++++ Excerpted passage

The day of our midterm came and I basically stitched myself to my study guide. After lunch, and cramming for another hour, I went to take the test. Right before then, my teacher told us-miracle of miracles-they found a lifeguard for us. But we had to be to the water by 4:30.

I grabbed my test, sat down in one of the seats without a desk, and nearly choked on a hysterical laugh when I looked at the test.

I am a slow test taker. And I knew this test would take me a while. But I dove in. Question after question, I ached to rest my hand. I kept looking at my watch. I tried to scribble in the tiniest hand writing my every tiny bit of knowledge on every term.

I only had a few more questions left and I looked down at my watch: four o’clock. There was no way I was going to make it to the beach. I sighed and consigned myself to a sad fate: I would never swim in the Sea of Galilee. But then, I read the last question. It was about Mary and Martha.

I knew this answer.

++++++++
++++ Information shown

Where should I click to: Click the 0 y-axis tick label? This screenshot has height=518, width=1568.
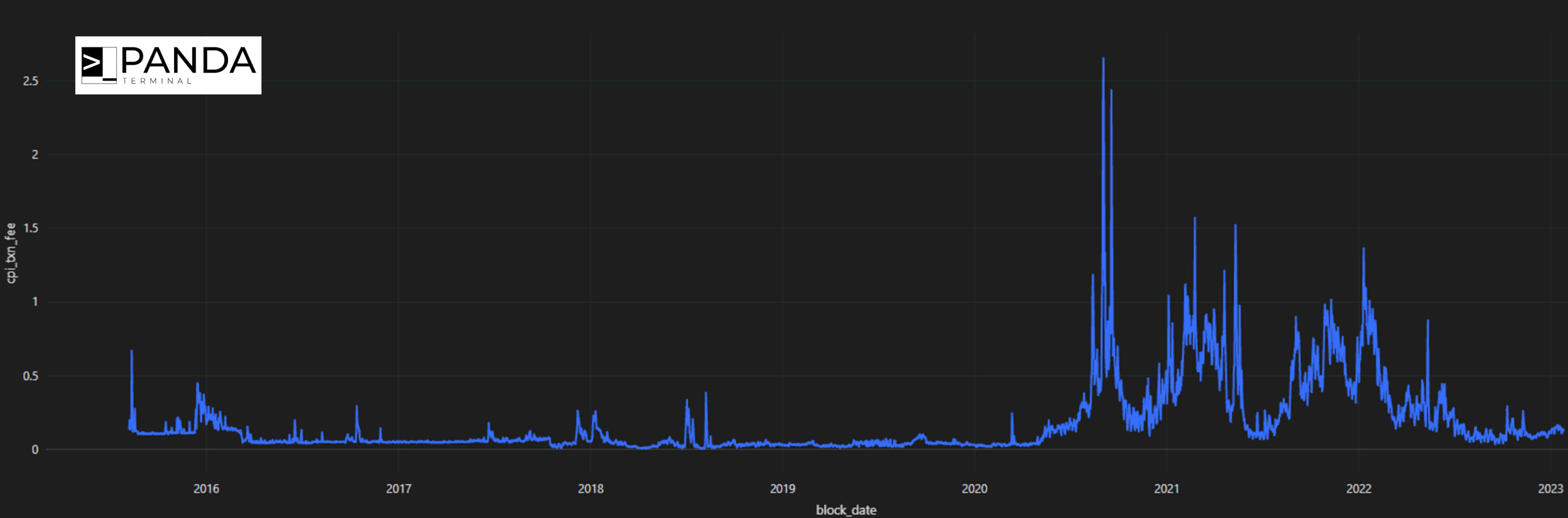coord(35,449)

++++++++

Exercise goal:
Continue the account of the midterm and the Sea of Galilee swim from the sentence "I knew this answer."

Reply:
Martha was always so troubled … about everything.

And I know I am always so troubled … about everything.

At that moment, I made a decision. I did something I don’t normally do. I did not look over my test five thousand times before I turned it in. I wrote in my last response, stood up, handed in my paper and then … I ran.

I ran outside, slipped off my shoes, and I ran to my little cottage near the end of the kibbutz. My backpack sloshed around on my back and my tailbone still hurt from basketball, but I continued to run. At my kibbutz cottage, I slammed the door and grabbed my swimsuit off the bathroom hook.

Then, clad in a damp, mildew-smelling, ultra-modest, there is no cleavage anyways, swimsuit, I ran down to the shoreline.

Everyone else was already at the water’s edge. There were some people “walking” on water. Other people were wading out past their ankles. And other people were throwing clumps of mud at each other. I turned to the closest person and asked, “did I make it?”

No.

The lifeguard had just left.

I wanted to sit down and cry.

I felt like one of the ten foolish virgins, who was not allowed into the wedding.

I felt like I did when Sheila left for Seminary without me, because I was too busy dabbling on my tube of mascara.

But then, Scott and Thomas grabbed my arms and while I protested, they threw me into the water.

I wasn’t allowed to go in past my waist without a lifeguard, but I still floated around and got fully soaked in the Sea of Galilee.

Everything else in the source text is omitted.